The resulting image is free of the horizontal lines. We then binarized this image and enhanced it using morphological operations.












Below is the final image. Though we are successful in getting rid of the horizontal lines and the extraction of the handwritten text, the quality is not enhanced. The letter count is 106 which is obviously higher than the actual number of letters in the text.












I was able to finish the activity. Though the lines were successfully removed, the extracted text is not well enhanced. I hope a 9 would be reasonable.

Thursday, July 17, 2008

..on binary operations

Below is an image of scattered punched paper. Our goal is approximate the size (pixel count) of a single punched paper.

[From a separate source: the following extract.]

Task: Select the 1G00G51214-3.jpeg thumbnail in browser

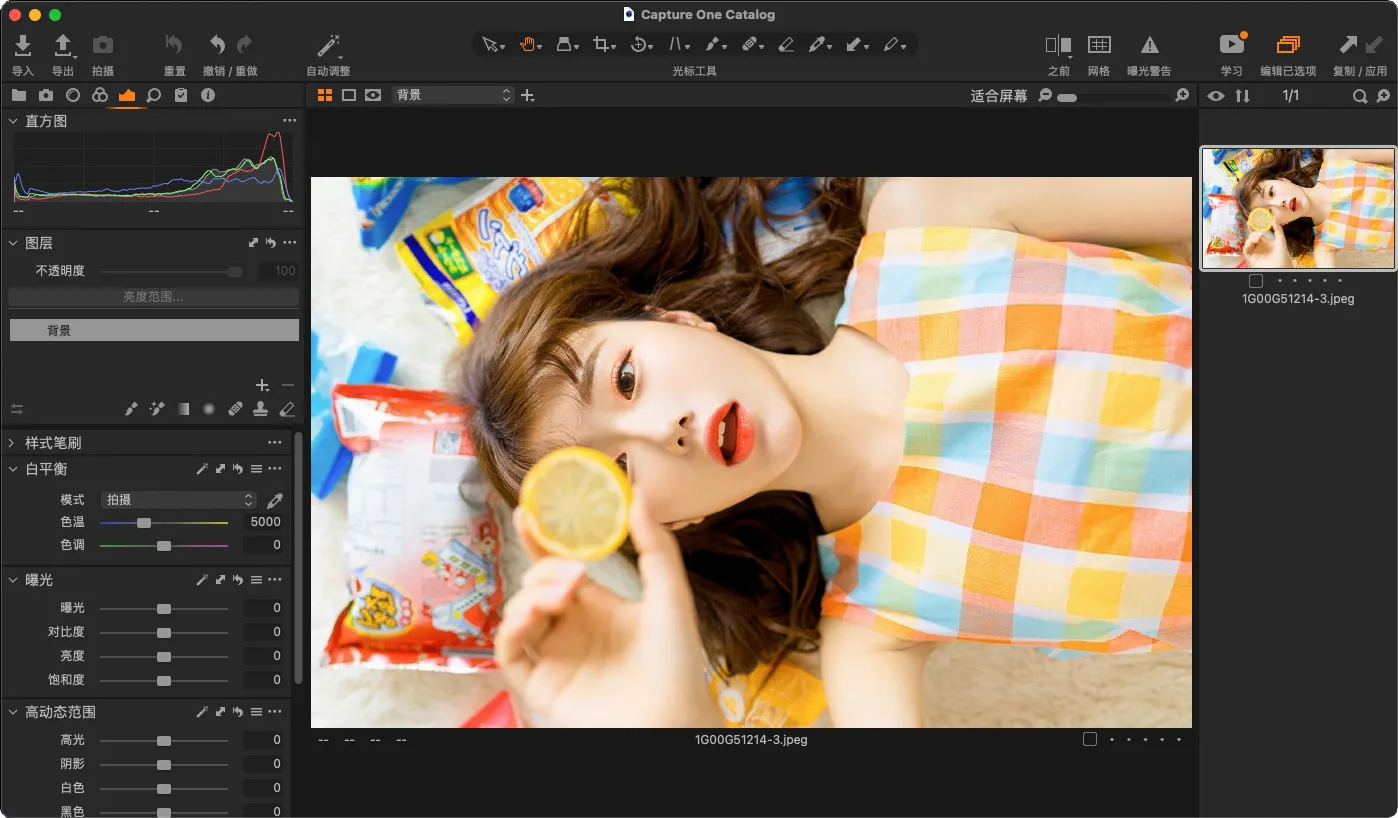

Since the image is relatively large, we cut it down into twelve 256X256 subimages. We then convert them into binary images. Below are examples of the binary images.

























These images are not ideal. We enhanced them further by applying opening and closing morphology operator. These clean the image of isolated pixel and small holes. Below are the results of the enhancement.

























We now measure the pixel count for each blob. Since the enhancement was not able to perfectly separate individual punched paper, there are big blobs on the image. We need to filter out this outliers. We do this by getting the histogram of the pixel count.


















For this particular plot, we consider only those values between 300-600 since it is in this range that we have an approximate Gaussian distribution. Finally, we take the mean of the pixel count within this range. Our result is 428.89 with a standard deviation of 71.53. To check, we processed images of individual punched paper and measured the pixel count. The average value is 456.1 with a standard deviation of 70.69. This is a 6% error.

Below is the Scilab code. I was able to implement the program such that it automatically outputs the mean pixel count and standard deviation for all images.

numt=[];
v=0;
for j=1:1:12
//upload image
dir('E:\acads\1st sem 08-09\186\activity9');
str=strcat(['C2_',string(j),'.jpg']);
image1=imread(str);

//convert to gray scale
image1=im2gray(image1);

//convert to binary
image1=im2bw(image1,229/255);
//f1=scf(1);imshow(image1);

//make structuring element
sq=ones(2,2);
se=mkfftfilter(sq,'binary',1);

//opening
C1=erode(image1,se,[1,1]);
//f2=scf(2);imshow(C1);
C2=dilate(C1,se,[1,1]);
//f3=scf(3);imshow(C2);

//closing
C3=dilate(C2,se,[1,1]);
//f4=scf(4);imshow(C3);
C4=erode(C3,se,[1,1]);
//f4=scf(2);imshow(C4);


//labeling
[mat,n]=bwlabel(C4);

//counting pixel size
val=[];
num=[];
counter=1;
for i=1:1:n
[x,y]=find(mat==i);
val(counter)=i;
num(counter)=length(x);
counter=counter+1;
end

for i=1:1:n
//mm=v+i
numt(v+i)=num(i);
end
v=v+n;

end

//histplot([10:30:800],numt);

//neglect outlier
numf=[];
c=1;
for i=1:1:length(numt)
if numt(i)>=300 & numt(i)<=600
numf(c)=numt(i);
c=c+1;
end
end

mean(numf)
stdev(numf)

I was able complete the activity. I was also able to implement the program automatically. I think I would give myself a 10 plus the bonus (5), thus a 15.=)

Tuesday, July 15, 2008

..on morphological operations

Below are the results when different shapes are subjected to dilation and erosion using different structuring element (SE). Dilation results to an increased size of the original image while erosion reduces the size. The resulting shape is affected by the SE. The 1st column image are the original shapes, 2nd column are the results of dilation, and the third column are the results of erosion.

1. SE: 4x4 ones























































2. SE: 2x4 ones


























































3. SE: 4x2 ones





















































4. SE: cross 5 pixel long 1 pixel thick





















































The results are consistent with the predicted sketches. As expected, the dilated image is bigger than the original while the eroded is smaller. The resulting image is affected by the SE used.

I was able to finish the activity and my results are consistent. I want to give myself a 10.